* **WHAT YOU NEED TO DO**: Search the entries for the word "width". Copy every line that holds it.

[Opening EXERCISE MATERIAL section]

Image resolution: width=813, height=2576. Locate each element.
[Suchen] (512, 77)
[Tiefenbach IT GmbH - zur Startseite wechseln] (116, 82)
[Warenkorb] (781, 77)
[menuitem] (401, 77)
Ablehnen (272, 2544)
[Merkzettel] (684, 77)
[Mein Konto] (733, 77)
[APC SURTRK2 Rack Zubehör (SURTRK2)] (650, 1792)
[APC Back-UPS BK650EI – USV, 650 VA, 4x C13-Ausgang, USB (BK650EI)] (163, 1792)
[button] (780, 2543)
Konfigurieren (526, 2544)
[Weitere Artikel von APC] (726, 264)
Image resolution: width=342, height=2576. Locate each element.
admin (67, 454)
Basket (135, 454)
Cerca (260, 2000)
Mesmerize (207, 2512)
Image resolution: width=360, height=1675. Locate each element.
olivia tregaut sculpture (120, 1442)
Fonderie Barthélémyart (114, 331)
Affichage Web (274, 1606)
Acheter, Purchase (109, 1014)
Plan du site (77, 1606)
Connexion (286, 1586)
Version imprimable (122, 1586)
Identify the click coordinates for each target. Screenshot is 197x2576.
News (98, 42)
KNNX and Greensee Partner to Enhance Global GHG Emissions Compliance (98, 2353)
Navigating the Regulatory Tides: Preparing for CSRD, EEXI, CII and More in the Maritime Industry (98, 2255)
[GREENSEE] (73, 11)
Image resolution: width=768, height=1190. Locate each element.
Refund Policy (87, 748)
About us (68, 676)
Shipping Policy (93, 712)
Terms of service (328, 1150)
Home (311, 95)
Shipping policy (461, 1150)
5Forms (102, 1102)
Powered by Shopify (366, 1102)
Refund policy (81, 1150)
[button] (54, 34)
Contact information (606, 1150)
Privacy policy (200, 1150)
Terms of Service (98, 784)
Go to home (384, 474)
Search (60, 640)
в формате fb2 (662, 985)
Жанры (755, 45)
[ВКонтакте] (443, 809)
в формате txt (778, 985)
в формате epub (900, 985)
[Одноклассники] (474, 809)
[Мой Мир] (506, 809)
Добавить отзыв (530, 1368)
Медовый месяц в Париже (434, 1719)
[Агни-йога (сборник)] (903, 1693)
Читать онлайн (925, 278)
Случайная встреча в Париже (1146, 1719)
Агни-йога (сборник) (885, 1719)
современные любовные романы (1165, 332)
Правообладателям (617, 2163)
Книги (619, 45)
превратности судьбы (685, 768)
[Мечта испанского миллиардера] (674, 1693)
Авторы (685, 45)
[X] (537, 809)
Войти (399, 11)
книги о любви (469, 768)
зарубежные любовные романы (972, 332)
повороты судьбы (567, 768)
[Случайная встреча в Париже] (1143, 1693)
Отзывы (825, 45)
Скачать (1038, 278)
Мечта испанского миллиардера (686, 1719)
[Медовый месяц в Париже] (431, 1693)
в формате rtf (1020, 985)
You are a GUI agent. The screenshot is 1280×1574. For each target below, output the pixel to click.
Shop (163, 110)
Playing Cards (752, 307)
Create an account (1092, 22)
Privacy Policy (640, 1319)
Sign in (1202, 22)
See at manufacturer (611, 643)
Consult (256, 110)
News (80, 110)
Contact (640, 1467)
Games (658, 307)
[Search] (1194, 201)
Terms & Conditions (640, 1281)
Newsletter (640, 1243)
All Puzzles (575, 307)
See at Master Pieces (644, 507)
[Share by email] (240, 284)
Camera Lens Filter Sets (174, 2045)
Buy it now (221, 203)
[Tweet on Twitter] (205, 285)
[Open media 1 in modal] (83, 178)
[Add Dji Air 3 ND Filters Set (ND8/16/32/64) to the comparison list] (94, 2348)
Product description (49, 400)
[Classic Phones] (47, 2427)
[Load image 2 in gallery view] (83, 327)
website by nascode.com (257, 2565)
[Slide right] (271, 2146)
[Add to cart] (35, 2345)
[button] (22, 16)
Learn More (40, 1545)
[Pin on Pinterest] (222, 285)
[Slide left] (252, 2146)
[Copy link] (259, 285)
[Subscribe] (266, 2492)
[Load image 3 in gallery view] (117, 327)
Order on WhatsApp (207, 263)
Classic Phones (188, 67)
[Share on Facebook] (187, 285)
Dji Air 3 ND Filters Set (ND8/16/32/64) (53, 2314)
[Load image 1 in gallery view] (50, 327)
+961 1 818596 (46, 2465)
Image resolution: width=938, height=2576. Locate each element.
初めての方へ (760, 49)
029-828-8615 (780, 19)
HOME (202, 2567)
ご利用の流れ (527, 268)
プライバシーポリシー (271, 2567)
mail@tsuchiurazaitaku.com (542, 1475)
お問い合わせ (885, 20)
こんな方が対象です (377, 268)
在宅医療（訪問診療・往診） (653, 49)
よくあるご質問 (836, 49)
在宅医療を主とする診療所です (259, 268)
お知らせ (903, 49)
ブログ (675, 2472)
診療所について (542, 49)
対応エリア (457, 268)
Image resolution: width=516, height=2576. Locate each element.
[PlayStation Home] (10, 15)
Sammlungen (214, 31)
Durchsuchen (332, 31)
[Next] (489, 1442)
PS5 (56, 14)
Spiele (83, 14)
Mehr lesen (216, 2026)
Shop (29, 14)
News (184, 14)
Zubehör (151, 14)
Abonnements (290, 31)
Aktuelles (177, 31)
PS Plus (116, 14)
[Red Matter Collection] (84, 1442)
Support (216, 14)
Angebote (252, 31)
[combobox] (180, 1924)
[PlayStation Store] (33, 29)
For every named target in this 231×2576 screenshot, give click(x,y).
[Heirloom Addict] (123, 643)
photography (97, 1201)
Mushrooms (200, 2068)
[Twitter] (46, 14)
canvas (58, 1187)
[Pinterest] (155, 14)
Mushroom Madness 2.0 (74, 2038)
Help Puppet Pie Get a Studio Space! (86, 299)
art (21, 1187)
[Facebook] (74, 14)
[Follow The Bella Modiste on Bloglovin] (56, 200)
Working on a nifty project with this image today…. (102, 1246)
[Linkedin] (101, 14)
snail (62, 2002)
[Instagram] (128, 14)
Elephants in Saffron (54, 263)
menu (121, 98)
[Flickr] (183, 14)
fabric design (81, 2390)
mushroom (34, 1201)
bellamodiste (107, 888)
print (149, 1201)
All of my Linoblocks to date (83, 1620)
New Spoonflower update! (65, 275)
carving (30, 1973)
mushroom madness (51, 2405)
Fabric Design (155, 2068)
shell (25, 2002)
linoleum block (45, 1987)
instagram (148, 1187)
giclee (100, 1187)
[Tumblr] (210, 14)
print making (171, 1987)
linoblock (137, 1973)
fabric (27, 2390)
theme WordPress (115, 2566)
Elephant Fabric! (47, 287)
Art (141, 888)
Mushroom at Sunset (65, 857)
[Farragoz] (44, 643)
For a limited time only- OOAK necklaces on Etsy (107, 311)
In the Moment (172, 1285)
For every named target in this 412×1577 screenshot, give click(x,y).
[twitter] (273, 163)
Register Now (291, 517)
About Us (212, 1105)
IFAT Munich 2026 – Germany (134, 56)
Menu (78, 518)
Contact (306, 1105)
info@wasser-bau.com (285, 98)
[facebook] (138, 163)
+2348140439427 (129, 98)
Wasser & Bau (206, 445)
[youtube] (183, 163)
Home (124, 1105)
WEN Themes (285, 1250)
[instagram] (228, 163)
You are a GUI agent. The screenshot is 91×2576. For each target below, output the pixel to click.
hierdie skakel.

[Closing EXERCISE MATERIAL section]

* **RESULT OF THE TASK**:
Image resolution: width=813, height=2576. Locate each element.
Image resolution: width=342, height=2576. Locate each element.
Image resolution: width=360, height=1675. Locate each element.
Image resolution: width=768, height=1190. Locate each element.
Image resolution: width=938, height=2576. Locate each element.
Image resolution: width=516, height=2576. Locate each element.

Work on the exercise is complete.